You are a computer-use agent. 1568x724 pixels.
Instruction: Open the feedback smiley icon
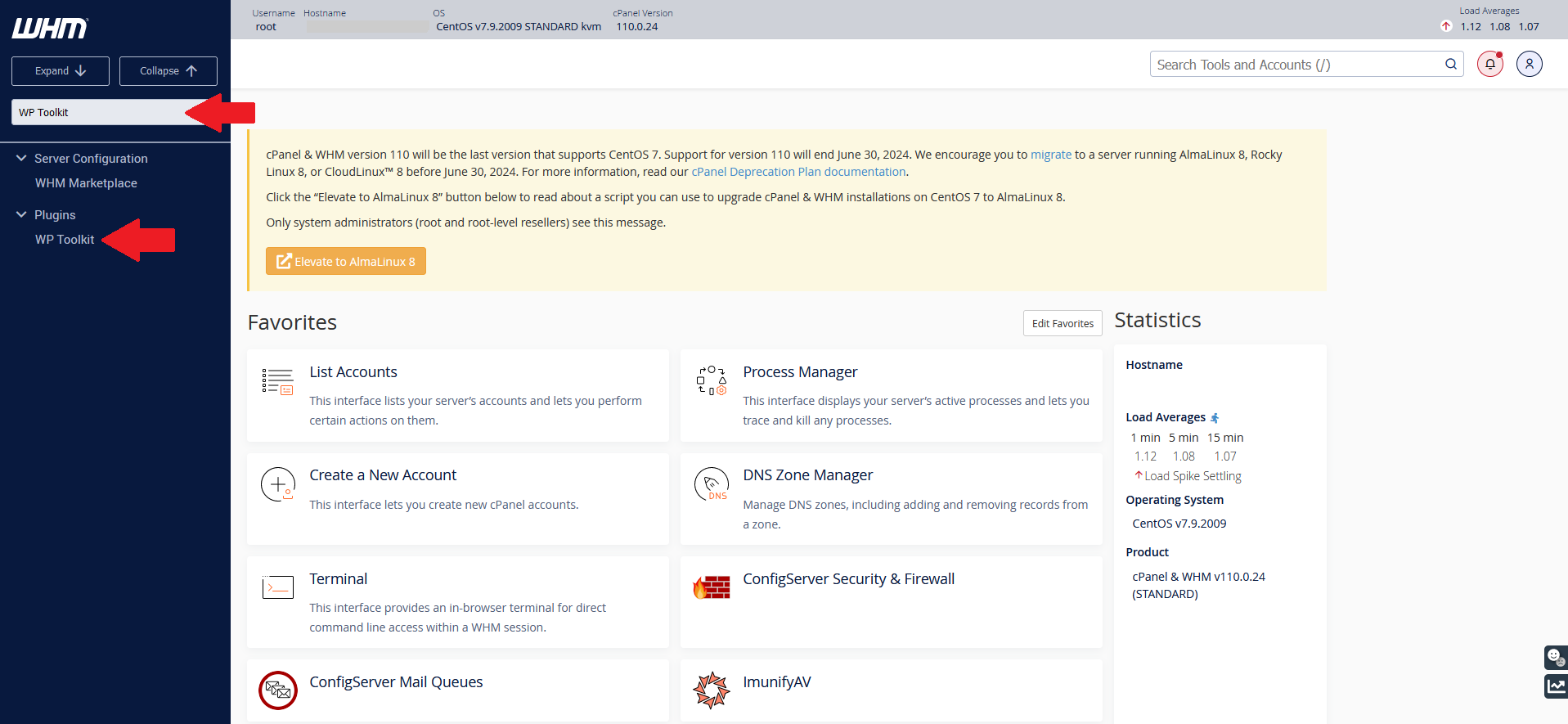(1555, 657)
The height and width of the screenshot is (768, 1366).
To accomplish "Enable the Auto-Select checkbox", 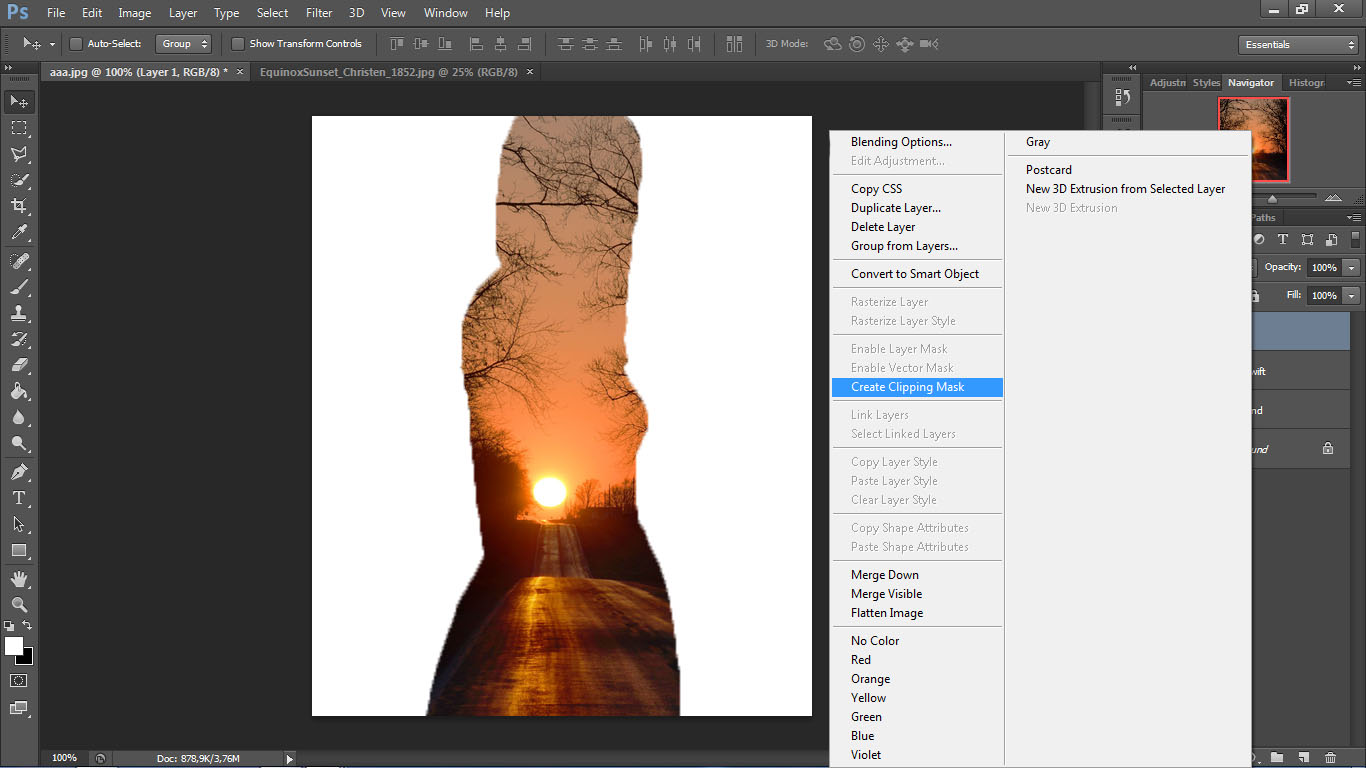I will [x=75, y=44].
--
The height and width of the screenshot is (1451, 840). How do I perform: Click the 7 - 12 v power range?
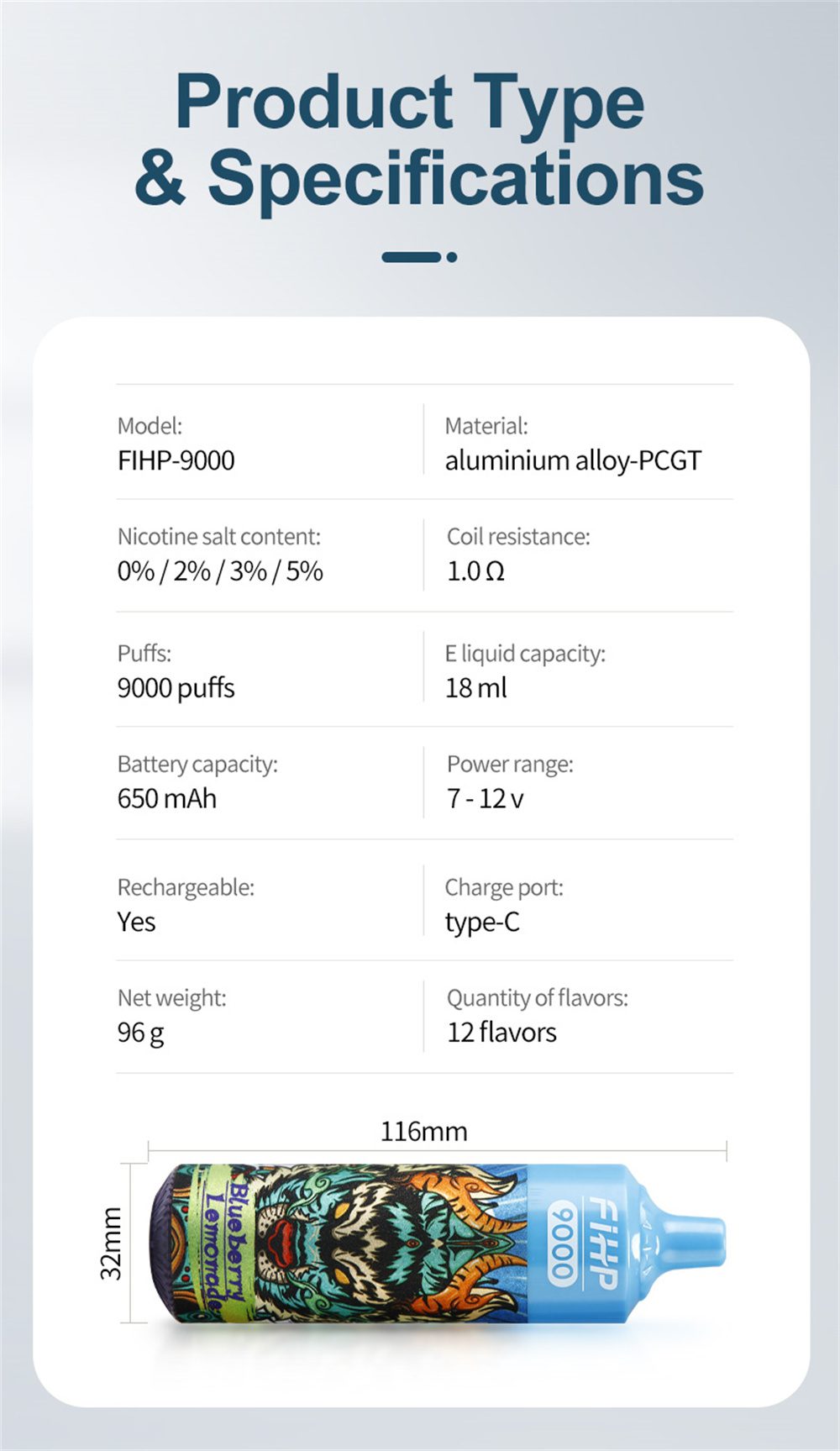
--
Your answer should consist of each line above in which "screenshot" appears.

The height and width of the screenshot is (768, 1366).
The height and width of the screenshot is (1451, 840). How do I perform: Click the 7 - 12 v power range?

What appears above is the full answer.